After a boom-and-bust decade, the return of consistent macroeconomic growth and low interests rates makes it a great time to invest in infrastructure. Larry Summers, one of infrastructure’s chief advocates, often focuses on the country’s shrinking investment rates. My colleague David Wessel built on those arguments by showing that federal infrastructure investment barely keeps up with long-term maintenance needs. But the story is different outside Washington, where state and local investment is far outpacing federal spending and generating positive net investment in U.S. infrastructure.
This is a consistent theme in U.S. federalism today. In an era of federal legislative disarray, state and local investment levels confirm that our federalist laboratory is still heathy. And nowhere is that more true than surface transportation policy.
For more than a decade, Congress has been unable to solve an obvious investment crisis related to highway and transit funding. The combination of an ever-expanding spending program and static driving levels means that gas tax revenues haven’t matched spending since 2000. That shortfall has eaten away at trust fund surpluses and has required six general fund infusions just to maintain authorized spending levels—with another likely by this May. Even as Republicans and Democrats call for greater transportation investment, no one can agree on how to pay for it.
By contrast, states have begun to pick up the funding slack. Since 2008—the year of the first general fund infusion—23 states have increased their gas taxes. The states cover every region and represent the full political spectrum from red to blue. At the time of this writing, an additional six states are actively debating gas tax increases either in the legislature or with their governors. All told, these 29 states represent over 55 percent of the U.S. population.
Localities and their citizens are also active infrastructure investors. Since 2008, 25 of the country’s 100 largest metro areas have passed at least one ballot measure to increase transportation funding, ranging from sprawling Atlanta to car-centric Los Angeles. This list doesn’t include other regions and metros like Charlotte, Denver, Honolulu, Phoenix, and Utah’s Wasatch Front that passed similar referenda prior to 2008 and continue to build new transit lines, bike lanes, and roadway improvements each year.

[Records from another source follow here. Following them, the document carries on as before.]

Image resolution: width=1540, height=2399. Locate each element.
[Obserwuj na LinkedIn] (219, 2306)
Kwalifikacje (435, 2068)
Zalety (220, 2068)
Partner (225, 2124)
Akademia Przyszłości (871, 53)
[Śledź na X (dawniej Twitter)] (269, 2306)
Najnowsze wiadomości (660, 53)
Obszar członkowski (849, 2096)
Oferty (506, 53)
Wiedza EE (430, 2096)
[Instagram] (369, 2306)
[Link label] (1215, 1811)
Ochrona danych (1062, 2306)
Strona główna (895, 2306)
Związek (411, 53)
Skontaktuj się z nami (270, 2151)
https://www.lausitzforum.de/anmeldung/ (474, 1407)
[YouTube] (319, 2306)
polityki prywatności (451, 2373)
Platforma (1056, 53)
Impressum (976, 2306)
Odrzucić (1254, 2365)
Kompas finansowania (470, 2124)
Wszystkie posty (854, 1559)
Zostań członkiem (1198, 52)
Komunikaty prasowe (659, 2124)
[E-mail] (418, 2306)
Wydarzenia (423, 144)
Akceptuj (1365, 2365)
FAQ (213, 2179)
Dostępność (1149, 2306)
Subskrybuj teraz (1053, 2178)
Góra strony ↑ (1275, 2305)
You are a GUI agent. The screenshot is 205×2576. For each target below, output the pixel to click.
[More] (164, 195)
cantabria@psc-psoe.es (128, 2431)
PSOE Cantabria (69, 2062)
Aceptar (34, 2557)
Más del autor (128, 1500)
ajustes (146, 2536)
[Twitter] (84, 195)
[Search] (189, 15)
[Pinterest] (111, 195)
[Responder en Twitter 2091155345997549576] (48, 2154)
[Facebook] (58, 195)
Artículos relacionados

Source: Brookings Institution
Note: Includes only ballot measures in the 100 most-populated metropolitan areas
Considering the gap between gridlock in Washington and local action, it’s time to start thinking about innovative ways for federal policies to boost transportation investment across the country.
First, federal policy people should provide more tools to help state and local partners. Leaders closer to home have the benefit of serving a public that knows exactly what it’s buying, and that familiarity facilitates building support for higher taxation or user fees. Using federal reforms to lower state and local borrowing costs—whether through loan programs like TIFIA or tax-exempt bonds like the administration’s QPIBs proposal—can help localities realize their transportation visions. Likewise, reforms to competitive grant programs like the New and Small Starts transit programs could reward places that invest in themselves.
Second, federal legislators should follow the lead of their state and local colleagues and figure out exactly where they want to invest. Considering the lack of political will to invest in national transportation infrastructure, simply asking for more money falls on deaf ears. National leadership should take a step back and consider why we invest in the first place. Whether it’s a freight program or the local innovation bill introduced by Sens. Cory Booker (D-N.J.) and Roger Wicker (R-Miss.), a more purposeful transportation program is a necessary step to building political consensus.
State and local efforts prove Americans still have the investment appetite. Policy frameworks need to catch up with this bottom-up federalist era.